==== Document extract ====

With another near miss on a grant application to replace aging fire engines, chief Christopher Carleton said the fire district needs to start planning on how they will fund equipment upgrades if grants aren’t available.

“Our fleet is drastically aging,” he told commissioners at their regular October 11 meeting.

In 2020, the ratings bureau will re-evaluate the fire department and set a rating to determine local insurance rates, Carleton said. Department improvements recently led to a lower rating, a positive improvement that saved some homeowner over $200 a year in insurance premiums. “Any apparatus over 25 years old is a minus and without changes in our fleet I can see our rating going up,” he said.

The district has two engines. “Big Red” was purchased new and custom built for the department in 1991, paid for through a voter-approved bond. The small engine, built in 1994, was purchased used in 2012 with reserve dollars. “Even though they look nice they are [23 and 26] years old,” Carleton said. “Our trucks are working but we just had to replace the tank of (Big Red). The public needs to understand we can’t show up with equipment that isn’t working. We need to have a fleet that will allow firefighters to do their best and that the community can be proud of.”

==== Entries ====

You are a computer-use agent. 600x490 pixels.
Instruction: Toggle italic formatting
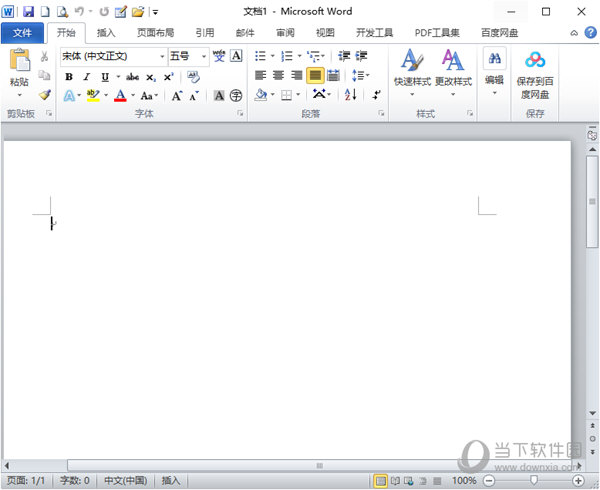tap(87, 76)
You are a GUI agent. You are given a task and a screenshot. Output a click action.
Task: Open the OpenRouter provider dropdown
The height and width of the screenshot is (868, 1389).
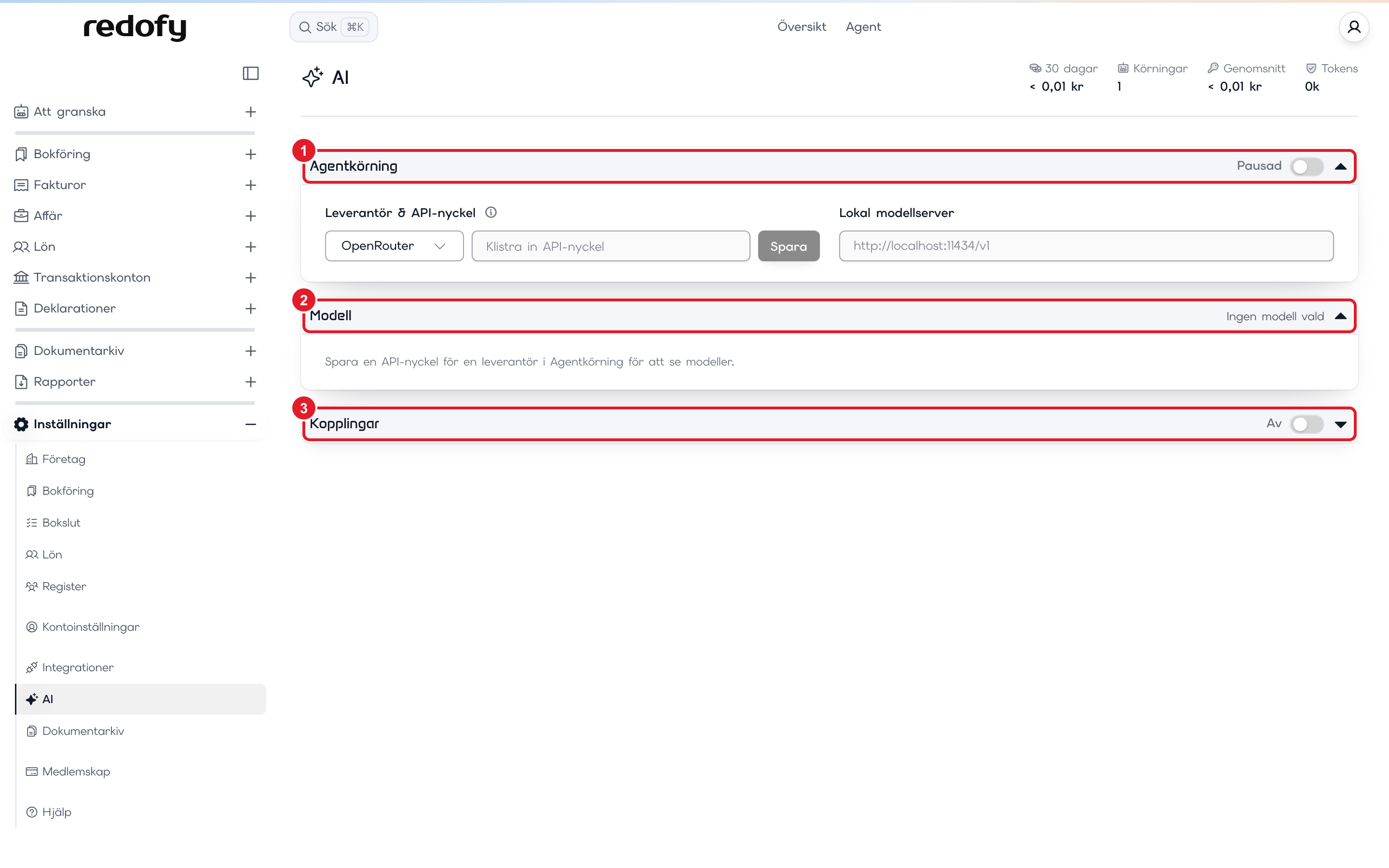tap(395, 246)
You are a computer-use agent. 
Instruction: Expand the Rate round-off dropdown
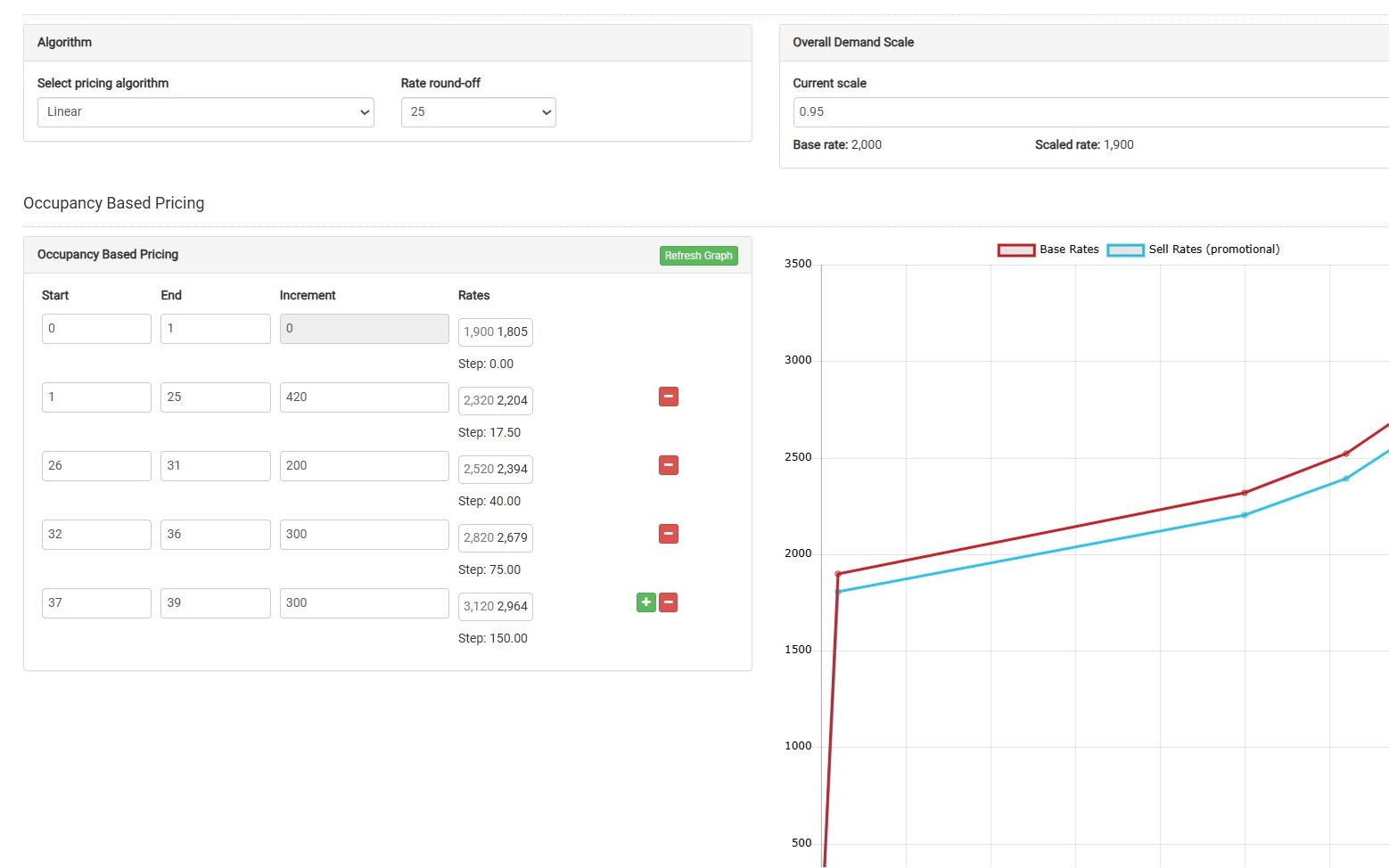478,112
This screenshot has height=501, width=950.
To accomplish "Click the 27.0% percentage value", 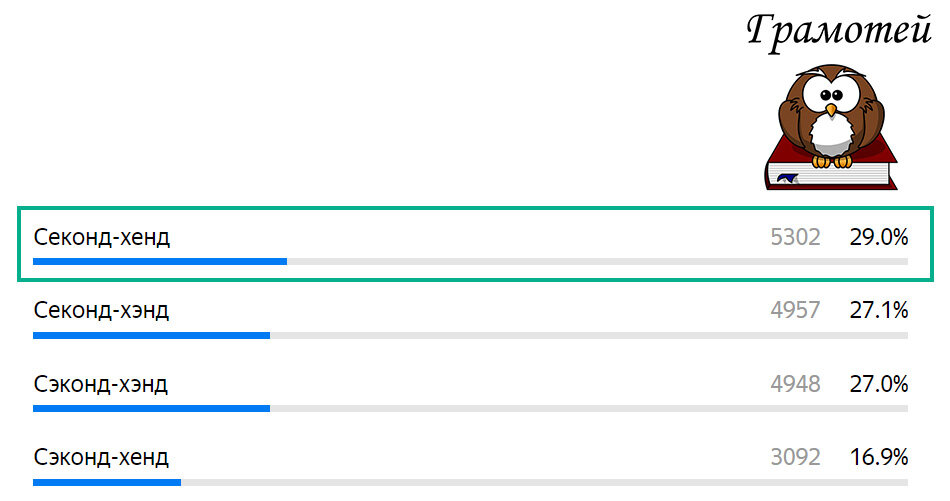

====

◆ Prompt A ◆
In the fire district article, in what year was "Big Red" bought?
◆ Prompt B ◆
From the fire district article, reproduce the part that opens with the words containing "With another near" and closes with "October 11 meeting.".

◆ Correct output A ◆
1991

◆ Correct output B ◆
With another near miss on a grant application to replace aging fire engines, chief Christopher Carleton said the fire district needs to start planning on how they will fund equipment upgrades if grants aren’t available.

“Our fleet is drastically aging,” he told commissioners at their regular October 11 meeting.